### Dataset rows

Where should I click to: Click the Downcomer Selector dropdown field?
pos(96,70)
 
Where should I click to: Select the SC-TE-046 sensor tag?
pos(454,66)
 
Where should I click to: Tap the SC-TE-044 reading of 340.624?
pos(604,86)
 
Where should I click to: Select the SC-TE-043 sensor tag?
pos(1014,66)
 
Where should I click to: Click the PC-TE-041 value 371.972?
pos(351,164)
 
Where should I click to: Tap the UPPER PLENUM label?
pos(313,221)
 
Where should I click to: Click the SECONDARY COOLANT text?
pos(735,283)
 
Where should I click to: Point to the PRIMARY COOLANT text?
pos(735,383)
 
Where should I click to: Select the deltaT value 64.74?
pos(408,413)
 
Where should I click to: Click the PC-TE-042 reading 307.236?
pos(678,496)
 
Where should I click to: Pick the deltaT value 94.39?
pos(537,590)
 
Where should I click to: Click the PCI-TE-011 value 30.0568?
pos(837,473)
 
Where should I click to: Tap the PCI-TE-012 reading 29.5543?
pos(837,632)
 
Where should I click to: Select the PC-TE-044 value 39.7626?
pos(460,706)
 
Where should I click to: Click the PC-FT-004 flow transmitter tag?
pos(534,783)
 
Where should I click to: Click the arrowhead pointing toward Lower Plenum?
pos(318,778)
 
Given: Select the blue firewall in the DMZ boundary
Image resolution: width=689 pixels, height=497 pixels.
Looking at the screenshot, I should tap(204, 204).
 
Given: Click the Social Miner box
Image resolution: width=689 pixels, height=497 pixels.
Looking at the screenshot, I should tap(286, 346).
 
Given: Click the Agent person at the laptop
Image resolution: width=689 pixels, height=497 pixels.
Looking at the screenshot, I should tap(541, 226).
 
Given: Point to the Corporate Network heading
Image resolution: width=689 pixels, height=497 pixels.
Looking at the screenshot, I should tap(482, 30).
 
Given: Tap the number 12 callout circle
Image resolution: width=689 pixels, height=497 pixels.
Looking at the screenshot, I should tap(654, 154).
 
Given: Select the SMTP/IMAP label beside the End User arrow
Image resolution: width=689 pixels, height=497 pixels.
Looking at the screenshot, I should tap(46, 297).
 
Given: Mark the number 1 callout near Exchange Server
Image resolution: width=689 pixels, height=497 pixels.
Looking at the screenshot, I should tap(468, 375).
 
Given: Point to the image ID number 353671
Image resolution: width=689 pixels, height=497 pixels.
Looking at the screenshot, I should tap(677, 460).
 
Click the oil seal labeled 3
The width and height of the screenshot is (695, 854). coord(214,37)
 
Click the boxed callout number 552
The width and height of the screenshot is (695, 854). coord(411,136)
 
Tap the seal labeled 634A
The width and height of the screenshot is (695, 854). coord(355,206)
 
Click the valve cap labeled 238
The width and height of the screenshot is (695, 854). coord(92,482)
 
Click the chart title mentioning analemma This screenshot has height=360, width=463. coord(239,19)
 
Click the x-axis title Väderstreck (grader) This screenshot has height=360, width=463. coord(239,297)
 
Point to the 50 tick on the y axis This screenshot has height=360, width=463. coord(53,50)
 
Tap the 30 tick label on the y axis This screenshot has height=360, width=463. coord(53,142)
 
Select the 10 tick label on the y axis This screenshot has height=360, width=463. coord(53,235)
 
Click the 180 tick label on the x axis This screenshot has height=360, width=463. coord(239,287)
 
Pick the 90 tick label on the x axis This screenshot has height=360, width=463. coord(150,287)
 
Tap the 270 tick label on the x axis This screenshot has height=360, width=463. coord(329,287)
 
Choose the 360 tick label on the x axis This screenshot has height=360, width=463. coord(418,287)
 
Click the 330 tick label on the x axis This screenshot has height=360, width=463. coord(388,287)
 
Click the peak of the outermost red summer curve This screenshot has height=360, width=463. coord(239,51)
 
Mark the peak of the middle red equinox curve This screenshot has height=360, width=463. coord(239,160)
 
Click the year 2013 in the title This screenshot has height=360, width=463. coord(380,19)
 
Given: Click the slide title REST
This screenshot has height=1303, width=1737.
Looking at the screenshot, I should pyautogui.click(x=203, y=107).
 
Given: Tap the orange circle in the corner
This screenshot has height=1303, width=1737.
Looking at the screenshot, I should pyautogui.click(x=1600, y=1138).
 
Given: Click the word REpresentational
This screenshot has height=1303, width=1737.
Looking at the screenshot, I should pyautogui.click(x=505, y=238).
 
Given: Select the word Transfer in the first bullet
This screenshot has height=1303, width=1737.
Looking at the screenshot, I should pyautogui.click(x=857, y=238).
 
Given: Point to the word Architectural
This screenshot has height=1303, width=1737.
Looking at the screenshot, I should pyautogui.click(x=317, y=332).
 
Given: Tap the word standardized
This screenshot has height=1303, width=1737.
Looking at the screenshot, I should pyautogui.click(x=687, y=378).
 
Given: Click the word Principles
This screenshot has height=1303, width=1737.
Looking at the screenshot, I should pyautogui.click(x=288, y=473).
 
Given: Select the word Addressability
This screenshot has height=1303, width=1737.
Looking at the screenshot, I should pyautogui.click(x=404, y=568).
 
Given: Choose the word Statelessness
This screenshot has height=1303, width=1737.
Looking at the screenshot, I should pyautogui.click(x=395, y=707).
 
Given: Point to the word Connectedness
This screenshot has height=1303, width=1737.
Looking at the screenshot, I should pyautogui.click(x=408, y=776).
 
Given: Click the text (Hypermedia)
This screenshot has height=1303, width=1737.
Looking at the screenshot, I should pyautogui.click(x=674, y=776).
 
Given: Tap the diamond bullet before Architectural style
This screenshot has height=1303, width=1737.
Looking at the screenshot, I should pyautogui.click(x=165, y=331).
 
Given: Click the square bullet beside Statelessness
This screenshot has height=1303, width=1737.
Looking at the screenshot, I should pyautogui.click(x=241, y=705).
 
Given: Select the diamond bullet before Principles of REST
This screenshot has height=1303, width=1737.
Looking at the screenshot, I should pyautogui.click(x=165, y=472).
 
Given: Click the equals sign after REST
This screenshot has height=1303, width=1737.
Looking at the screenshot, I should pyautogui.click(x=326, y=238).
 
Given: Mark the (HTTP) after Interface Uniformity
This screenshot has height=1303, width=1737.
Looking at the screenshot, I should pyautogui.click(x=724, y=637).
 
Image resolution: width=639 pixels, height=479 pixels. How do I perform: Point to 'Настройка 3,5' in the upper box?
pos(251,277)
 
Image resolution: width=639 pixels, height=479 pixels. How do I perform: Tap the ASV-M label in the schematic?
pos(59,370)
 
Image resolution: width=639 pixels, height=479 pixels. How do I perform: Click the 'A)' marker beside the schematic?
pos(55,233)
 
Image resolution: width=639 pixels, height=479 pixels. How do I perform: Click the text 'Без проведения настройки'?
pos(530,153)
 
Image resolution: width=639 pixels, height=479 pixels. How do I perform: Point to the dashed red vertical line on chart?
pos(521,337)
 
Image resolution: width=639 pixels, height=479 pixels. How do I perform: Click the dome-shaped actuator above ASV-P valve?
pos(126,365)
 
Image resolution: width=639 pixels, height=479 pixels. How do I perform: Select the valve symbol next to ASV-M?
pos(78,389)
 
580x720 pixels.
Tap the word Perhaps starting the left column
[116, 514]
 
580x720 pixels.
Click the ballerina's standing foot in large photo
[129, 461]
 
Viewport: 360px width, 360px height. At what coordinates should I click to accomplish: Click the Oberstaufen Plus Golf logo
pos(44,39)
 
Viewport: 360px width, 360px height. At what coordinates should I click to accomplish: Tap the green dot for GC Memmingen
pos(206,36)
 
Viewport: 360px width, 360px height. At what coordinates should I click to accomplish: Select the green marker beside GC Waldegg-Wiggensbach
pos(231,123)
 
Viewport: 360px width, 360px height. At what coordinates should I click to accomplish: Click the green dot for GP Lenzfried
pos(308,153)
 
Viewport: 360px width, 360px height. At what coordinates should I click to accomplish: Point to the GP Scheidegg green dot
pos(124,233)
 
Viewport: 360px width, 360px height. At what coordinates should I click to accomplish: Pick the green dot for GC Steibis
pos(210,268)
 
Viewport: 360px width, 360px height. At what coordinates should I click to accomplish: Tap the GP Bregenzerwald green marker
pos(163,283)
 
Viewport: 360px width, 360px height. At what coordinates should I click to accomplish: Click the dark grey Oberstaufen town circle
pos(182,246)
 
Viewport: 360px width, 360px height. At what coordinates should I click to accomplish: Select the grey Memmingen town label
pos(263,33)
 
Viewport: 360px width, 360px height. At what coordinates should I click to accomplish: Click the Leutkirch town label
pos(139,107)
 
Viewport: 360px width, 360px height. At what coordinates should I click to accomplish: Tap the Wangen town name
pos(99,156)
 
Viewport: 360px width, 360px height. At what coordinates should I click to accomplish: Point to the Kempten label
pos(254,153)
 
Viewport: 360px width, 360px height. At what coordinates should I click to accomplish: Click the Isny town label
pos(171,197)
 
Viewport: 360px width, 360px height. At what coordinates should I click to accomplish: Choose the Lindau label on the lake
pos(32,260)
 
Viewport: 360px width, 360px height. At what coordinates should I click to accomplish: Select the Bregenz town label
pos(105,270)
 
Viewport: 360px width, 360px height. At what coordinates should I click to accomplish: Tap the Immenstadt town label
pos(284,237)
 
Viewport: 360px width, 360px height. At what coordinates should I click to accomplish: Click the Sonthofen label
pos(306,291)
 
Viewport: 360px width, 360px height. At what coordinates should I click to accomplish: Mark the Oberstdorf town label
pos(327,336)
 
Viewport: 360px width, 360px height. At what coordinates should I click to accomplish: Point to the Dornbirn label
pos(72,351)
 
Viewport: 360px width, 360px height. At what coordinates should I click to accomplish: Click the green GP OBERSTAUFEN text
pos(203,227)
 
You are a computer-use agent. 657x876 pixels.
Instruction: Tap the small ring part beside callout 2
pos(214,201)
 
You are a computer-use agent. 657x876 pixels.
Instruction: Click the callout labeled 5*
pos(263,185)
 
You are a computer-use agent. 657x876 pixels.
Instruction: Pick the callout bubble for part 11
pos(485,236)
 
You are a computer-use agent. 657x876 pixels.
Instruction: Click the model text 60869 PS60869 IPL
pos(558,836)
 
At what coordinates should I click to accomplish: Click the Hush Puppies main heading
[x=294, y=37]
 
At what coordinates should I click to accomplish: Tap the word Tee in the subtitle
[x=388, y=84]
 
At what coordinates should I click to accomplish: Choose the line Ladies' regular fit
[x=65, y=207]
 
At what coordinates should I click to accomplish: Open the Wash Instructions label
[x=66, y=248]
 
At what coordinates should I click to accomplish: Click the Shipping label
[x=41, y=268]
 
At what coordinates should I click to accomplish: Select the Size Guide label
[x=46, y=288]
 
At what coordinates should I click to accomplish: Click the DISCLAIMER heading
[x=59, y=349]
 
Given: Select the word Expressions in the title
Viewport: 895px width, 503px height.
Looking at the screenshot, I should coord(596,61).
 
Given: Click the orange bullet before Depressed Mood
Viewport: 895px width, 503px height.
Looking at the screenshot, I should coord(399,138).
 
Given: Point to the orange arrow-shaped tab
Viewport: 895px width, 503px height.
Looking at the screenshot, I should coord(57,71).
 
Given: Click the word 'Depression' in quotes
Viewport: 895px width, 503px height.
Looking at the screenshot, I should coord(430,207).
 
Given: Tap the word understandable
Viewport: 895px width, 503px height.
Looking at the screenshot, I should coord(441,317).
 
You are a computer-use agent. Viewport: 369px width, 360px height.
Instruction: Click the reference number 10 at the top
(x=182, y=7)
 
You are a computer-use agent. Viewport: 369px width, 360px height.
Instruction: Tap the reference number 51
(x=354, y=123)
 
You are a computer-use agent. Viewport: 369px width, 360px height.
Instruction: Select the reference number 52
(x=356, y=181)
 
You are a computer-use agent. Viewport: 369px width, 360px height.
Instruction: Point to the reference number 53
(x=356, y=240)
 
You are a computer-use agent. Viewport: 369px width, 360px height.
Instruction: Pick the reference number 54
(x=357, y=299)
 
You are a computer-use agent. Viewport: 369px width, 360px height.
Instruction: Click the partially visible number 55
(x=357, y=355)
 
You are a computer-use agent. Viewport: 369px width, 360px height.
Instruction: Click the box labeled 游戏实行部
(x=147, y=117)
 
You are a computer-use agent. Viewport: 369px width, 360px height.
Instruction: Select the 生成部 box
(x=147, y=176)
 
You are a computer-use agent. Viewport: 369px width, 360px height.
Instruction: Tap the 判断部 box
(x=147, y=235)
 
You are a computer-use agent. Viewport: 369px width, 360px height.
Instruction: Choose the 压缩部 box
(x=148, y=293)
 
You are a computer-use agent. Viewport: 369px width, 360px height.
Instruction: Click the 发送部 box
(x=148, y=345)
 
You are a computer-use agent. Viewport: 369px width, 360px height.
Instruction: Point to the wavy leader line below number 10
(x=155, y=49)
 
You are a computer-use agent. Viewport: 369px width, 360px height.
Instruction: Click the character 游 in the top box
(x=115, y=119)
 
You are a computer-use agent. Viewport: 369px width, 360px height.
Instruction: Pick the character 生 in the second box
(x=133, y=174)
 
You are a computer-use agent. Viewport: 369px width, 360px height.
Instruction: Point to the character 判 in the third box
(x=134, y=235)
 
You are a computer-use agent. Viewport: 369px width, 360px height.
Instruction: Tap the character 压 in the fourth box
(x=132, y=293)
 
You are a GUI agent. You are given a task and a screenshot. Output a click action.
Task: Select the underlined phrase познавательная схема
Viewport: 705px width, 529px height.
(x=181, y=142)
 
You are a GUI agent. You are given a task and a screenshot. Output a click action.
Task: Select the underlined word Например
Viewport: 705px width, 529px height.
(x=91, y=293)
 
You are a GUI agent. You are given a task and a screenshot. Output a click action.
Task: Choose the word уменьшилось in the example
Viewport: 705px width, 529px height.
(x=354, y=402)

######

→ What is needed
Can you reproduce the entries word for word, beginning at the line that contains "Where should I click to: Select the deltaT" and stopping after the line that contains "pos(318,778)"?

→ Written reply
Where should I click to: Select the deltaT value 64.74?
pos(408,413)
 
Where should I click to: Click the PC-TE-042 reading 307.236?
pos(678,496)
 
Where should I click to: Pick the deltaT value 94.39?
pos(537,590)
 
Where should I click to: Click the PCI-TE-011 value 30.0568?
pos(837,473)
 
Where should I click to: Tap the PCI-TE-012 reading 29.5543?
pos(837,632)
 
Where should I click to: Select the PC-TE-044 value 39.7626?
pos(460,706)
 
Where should I click to: Click the PC-FT-004 flow transmitter tag?
pos(534,783)
 
Where should I click to: Click the arrowhead pointing toward Lower Plenum?
pos(318,778)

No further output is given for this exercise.